- Input records
Segment Open

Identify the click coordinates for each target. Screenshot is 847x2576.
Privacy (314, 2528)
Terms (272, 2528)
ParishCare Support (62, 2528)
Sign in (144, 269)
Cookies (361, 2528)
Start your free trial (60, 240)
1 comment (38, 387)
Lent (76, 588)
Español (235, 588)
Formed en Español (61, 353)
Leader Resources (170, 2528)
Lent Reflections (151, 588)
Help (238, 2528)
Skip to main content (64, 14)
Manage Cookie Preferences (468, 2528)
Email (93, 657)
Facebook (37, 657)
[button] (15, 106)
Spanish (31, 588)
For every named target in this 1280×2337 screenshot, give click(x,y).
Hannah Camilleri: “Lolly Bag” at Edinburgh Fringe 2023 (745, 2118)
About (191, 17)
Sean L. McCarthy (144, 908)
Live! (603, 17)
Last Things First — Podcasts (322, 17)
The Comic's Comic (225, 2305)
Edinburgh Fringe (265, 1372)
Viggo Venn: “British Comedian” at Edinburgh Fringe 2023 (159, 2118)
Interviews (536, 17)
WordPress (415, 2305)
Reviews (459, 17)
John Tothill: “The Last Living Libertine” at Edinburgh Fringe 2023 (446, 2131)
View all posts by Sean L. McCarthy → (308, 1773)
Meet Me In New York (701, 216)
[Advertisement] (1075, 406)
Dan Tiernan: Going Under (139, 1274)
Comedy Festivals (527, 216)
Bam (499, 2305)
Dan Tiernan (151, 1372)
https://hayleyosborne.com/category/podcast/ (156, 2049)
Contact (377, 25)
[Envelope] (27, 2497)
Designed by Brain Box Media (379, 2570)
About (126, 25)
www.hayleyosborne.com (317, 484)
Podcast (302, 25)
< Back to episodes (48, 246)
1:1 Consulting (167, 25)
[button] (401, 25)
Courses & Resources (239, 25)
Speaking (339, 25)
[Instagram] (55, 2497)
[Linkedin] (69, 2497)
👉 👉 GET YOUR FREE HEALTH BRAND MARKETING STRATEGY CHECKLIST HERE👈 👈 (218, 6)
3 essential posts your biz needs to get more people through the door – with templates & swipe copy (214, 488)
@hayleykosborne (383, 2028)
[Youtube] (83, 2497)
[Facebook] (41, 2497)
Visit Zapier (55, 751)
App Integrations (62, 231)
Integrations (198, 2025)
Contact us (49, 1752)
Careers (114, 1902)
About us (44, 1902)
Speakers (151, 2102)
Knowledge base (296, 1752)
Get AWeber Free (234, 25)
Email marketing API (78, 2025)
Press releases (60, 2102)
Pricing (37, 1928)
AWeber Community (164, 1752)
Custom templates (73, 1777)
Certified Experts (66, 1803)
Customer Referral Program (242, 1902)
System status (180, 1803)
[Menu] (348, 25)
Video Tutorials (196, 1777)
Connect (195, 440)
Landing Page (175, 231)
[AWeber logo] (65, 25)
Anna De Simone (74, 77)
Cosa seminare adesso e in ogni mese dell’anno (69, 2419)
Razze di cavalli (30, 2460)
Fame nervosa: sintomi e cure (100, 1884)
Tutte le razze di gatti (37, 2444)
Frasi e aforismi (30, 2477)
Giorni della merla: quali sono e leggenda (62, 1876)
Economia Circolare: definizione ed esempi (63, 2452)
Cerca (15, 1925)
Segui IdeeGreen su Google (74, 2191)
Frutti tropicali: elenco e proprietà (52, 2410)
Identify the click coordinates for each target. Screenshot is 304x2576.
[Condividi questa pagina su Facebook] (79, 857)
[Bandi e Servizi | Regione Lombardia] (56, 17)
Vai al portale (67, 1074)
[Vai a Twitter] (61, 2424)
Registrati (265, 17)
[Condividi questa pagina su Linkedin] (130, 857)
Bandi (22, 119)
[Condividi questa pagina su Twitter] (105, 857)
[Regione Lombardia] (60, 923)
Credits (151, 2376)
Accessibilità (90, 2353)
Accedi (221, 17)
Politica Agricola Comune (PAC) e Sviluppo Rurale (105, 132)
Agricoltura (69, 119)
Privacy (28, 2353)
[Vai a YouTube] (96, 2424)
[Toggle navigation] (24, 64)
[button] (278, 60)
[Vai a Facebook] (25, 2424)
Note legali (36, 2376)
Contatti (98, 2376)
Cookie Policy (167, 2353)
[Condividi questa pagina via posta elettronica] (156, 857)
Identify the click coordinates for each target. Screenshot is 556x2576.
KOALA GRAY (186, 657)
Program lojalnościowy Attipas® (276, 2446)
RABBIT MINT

Segment Closed

- Task statement
The answer must be the full listing, repeated exactly.

- Answer box
Identify the click coordinates for each target. Screenshot is 847x2576.
Privacy (314, 2528)
Terms (272, 2528)
ParishCare Support (62, 2528)
Sign in (144, 269)
Cookies (361, 2528)
Start your free trial (60, 240)
1 comment (38, 387)
Lent (76, 588)
Español (235, 588)
Formed en Español (61, 353)
Leader Resources (170, 2528)
Lent Reflections (151, 588)
Help (238, 2528)
Skip to main content (64, 14)
Manage Cookie Preferences (468, 2528)
Email (93, 657)
Facebook (37, 657)
[button] (15, 106)
Spanish (31, 588)
For every named target in this 1280×2337 screenshot, give click(x,y).
Hannah Camilleri: “Lolly Bag” at Edinburgh Fringe 2023 (745, 2118)
About (191, 17)
Sean L. McCarthy (144, 908)
Live! (603, 17)
Last Things First — Podcasts (322, 17)
The Comic's Comic (225, 2305)
Edinburgh Fringe (265, 1372)
Viggo Venn: “British Comedian” at Edinburgh Fringe 2023 (159, 2118)
Interviews (536, 17)
WordPress (415, 2305)
Reviews (459, 17)
John Tothill: “The Last Living Libertine” at Edinburgh Fringe 2023 (446, 2131)
View all posts by Sean L. McCarthy → (308, 1773)
Meet Me In New York (701, 216)
[Advertisement] (1075, 406)
Dan Tiernan: Going Under (139, 1274)
Comedy Festivals (527, 216)
Bam (499, 2305)
Dan Tiernan (151, 1372)
https://hayleyosborne.com/category/podcast/ (156, 2049)
Contact (377, 25)
[Envelope] (27, 2497)
Designed by Brain Box Media (379, 2570)
About (126, 25)
www.hayleyosborne.com (317, 484)
Podcast (302, 25)
< Back to episodes (48, 246)
1:1 Consulting (167, 25)
[button] (401, 25)
Courses & Resources (239, 25)
Speaking (339, 25)
[Instagram] (55, 2497)
[Linkedin] (69, 2497)
👉 👉 GET YOUR FREE HEALTH BRAND MARKETING STRATEGY CHECKLIST HERE👈 👈 (218, 6)
3 essential posts your biz needs to get more people through the door – with templates & swipe copy (214, 488)
@hayleykosborne (383, 2028)
[Youtube] (83, 2497)
[Facebook] (41, 2497)
Visit Zapier (55, 751)
App Integrations (62, 231)
Integrations (198, 2025)
Contact us (49, 1752)
Careers (114, 1902)
About us (44, 1902)
Speakers (151, 2102)
Knowledge base (296, 1752)
Get AWeber Free (234, 25)
Email marketing API (78, 2025)
Press releases (60, 2102)
Pricing (37, 1928)
AWeber Community (164, 1752)
Custom templates (73, 1777)
Certified Experts (66, 1803)
Customer Referral Program (242, 1902)
System status (180, 1803)
[Menu] (348, 25)
Video Tutorials (196, 1777)
Connect (195, 440)
Landing Page (175, 231)
[AWeber logo] (65, 25)
Anna De Simone (74, 77)
Cosa seminare adesso e in ogni mese dell’anno (69, 2419)
Razze di cavalli (30, 2460)
Fame nervosa: sintomi e cure (100, 1884)
Tutte le razze di gatti (37, 2444)
Frasi e aforismi (30, 2477)
Giorni della merla: quali sono e leggenda (62, 1876)
Economia Circolare: definizione ed esempi (63, 2452)
Cerca (15, 1925)
Segui IdeeGreen su Google (74, 2191)
Frutti tropicali: elenco e proprietà (52, 2410)
Identify the click coordinates for each target. Screenshot is 304x2576.
[Condividi questa pagina su Facebook] (79, 857)
[Bandi e Servizi | Regione Lombardia] (56, 17)
Vai al portale (67, 1074)
[Vai a Twitter] (61, 2424)
Registrati (265, 17)
[Condividi questa pagina su Linkedin] (130, 857)
Bandi (22, 119)
[Condividi questa pagina su Twitter] (105, 857)
[Regione Lombardia] (60, 923)
Credits (151, 2376)
Accessibilità (90, 2353)
Accedi (221, 17)
Politica Agricola Comune (PAC) e Sviluppo Rurale (105, 132)
Agricoltura (69, 119)
Privacy (28, 2353)
[Vai a YouTube] (96, 2424)
[Toggle navigation] (24, 64)
[button] (278, 60)
[Vai a Facebook] (25, 2424)
Note legali (36, 2376)
Contatti (98, 2376)
Cookie Policy (167, 2353)
[Condividi questa pagina via posta elettronica] (156, 857)
Identify the click coordinates for each target. Screenshot is 556x2576.
KOALA GRAY (186, 657)
Program lojalnościowy Attipas® (276, 2446)
RABBIT MINT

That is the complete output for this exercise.